本文:
■ ■ ■

ポールスミスのルームウェア
突然ですが
わたしには6年交際し、結婚して4ヶ月で末期がんがわかり、闘病3年で亡くなった夫がいます。
(詳しくはまたの機会に)
夫の最期は2人が暮らした自宅でのお別れでした。
今日は亡くなった時に着ていたルームウェアのお話です。
入院での検査の結果、末期がんが判明した夫。
12月の出来事でした。
結婚して初めてのクリスマス。判明してすぐに始まった抗がん剤治療で、年内に退院できるかどうか?という状況でした。
交際している時から欠かさずプレゼントを贈り合っていたわたしたち。
突然の出来事でお互いに気持ちはそれどころではありませんが、わたしはクリスマスプレゼントを何にしようか、毎日通院しながら考えていました。
もしかしたら、クリスマス当日も病院かなあ。
これから闘病生活が始まって、なにか役に立つものはないかなあ。
面会から帰る足で寄った百貨店で、ポールスミスのルームウェアを選びました。
朝から晩まで仕事人間だった夫が、これから家で過ごす時間が多くなる。かっこいいルームウェアだったら喜んでもらえるかもしれない。そう思って選んだものです。
がんがわかって3年。
治療の道がなくなり、夫の希望で在宅での生活となりました。
当然毎日着替えるわけで、ルームウェアもローテーションです。
亡くなったその日、着ていたのはそのポールスミスのルームウェアでした。
たくさんやらなきゃいけないことがある中で、わたしの妹(看護師)が夫から脱がせたそのルームウェアをそっとよけて取っておいてくれました。
夫の死後の手続きが落ち着く中、だんだんと悲しさに襲われます。

■ ■ ■

データ一覧:
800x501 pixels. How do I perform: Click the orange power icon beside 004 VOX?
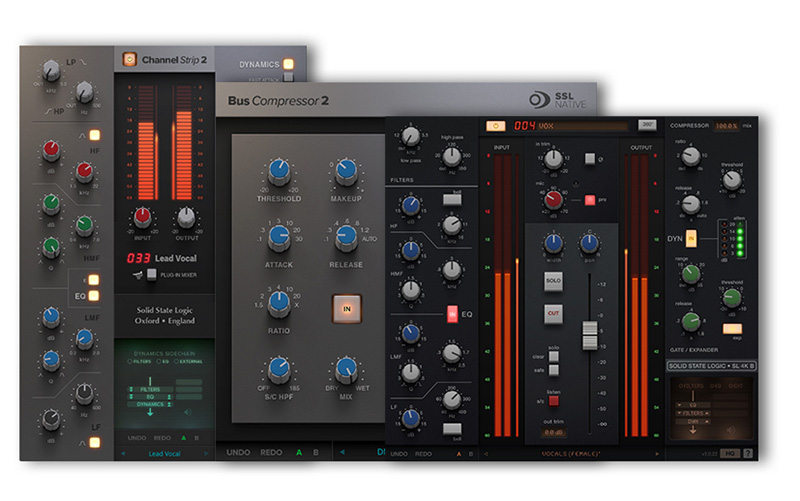point(495,125)
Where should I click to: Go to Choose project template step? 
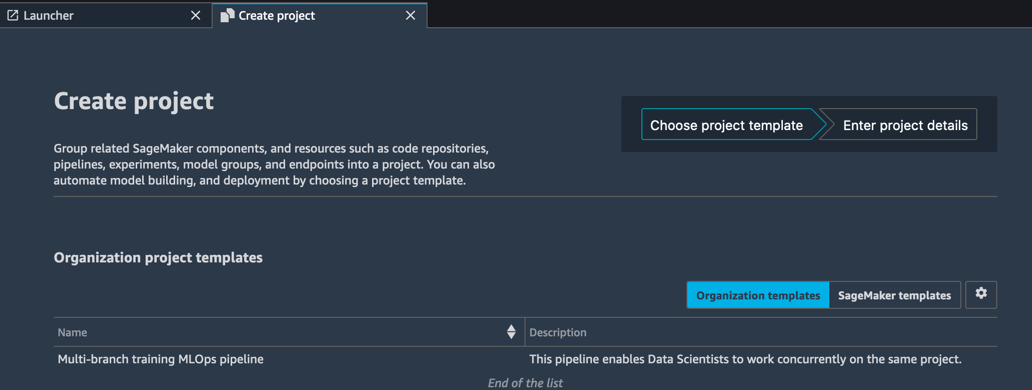coord(727,125)
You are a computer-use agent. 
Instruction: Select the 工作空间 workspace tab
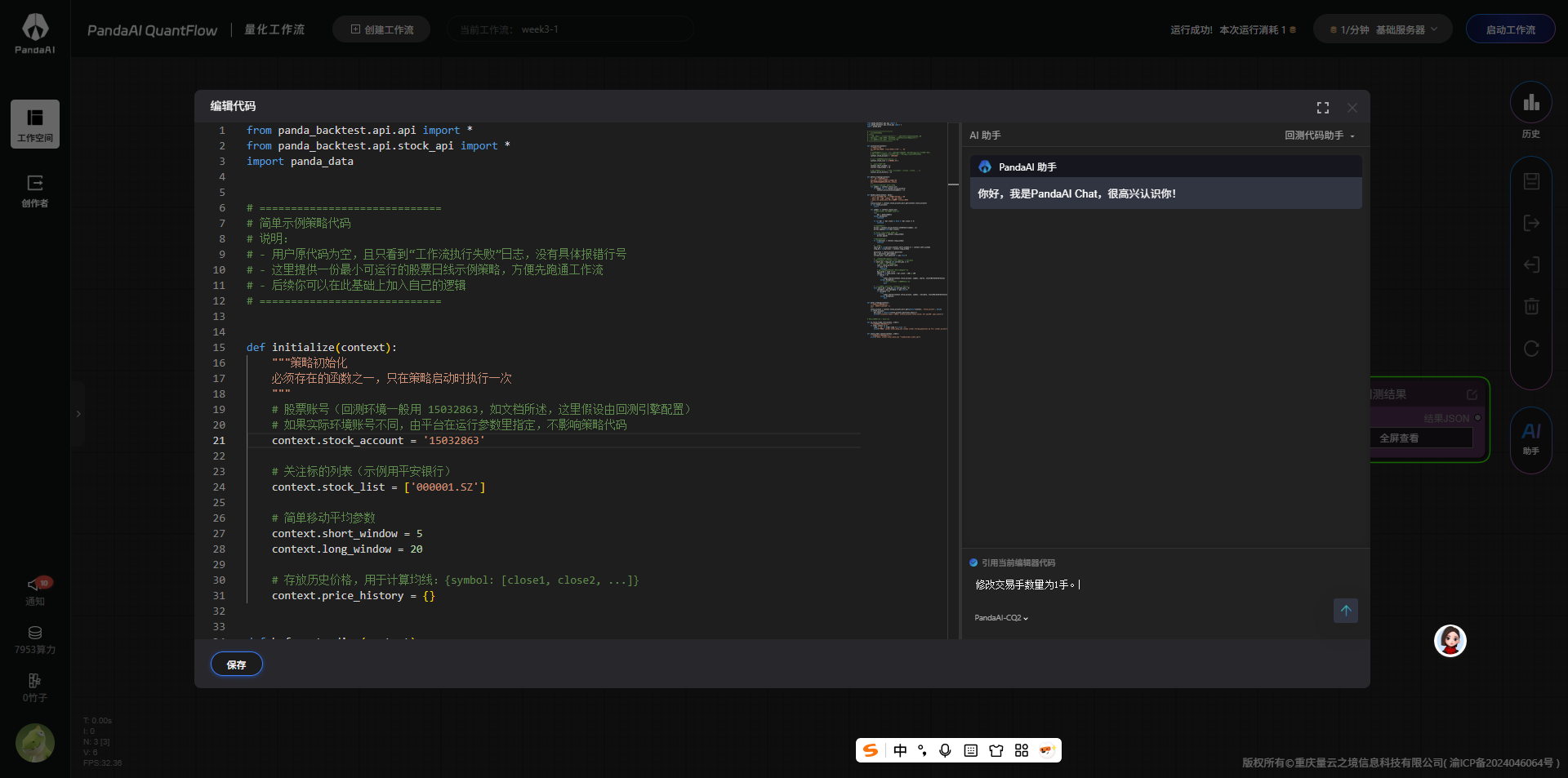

■ ■ ■

課題 A: 本文のうち、「12月の出来事でした。」で始まり「通院しながら考えていました。」までの部分を、そのまま書き写しなさい。
課題 B: 本文によると、夫の末期がんが判明したのは何月の出来事か。

解答 A:
12月の出来事でした。
結婚して初めてのクリスマス。判明してすぐに始まった抗がん剤治療で、年内に退院できるかどうか?という状況でした。
交際している時から欠かさずプレゼントを贈り合っていたわたしたち。
突然の出来事でお互いに気持ちはそれどころではありませんが、わたしはクリスマスプレゼントを何にしようか、毎日通院しながら考えていました。

解答 B: 12月の出来事である。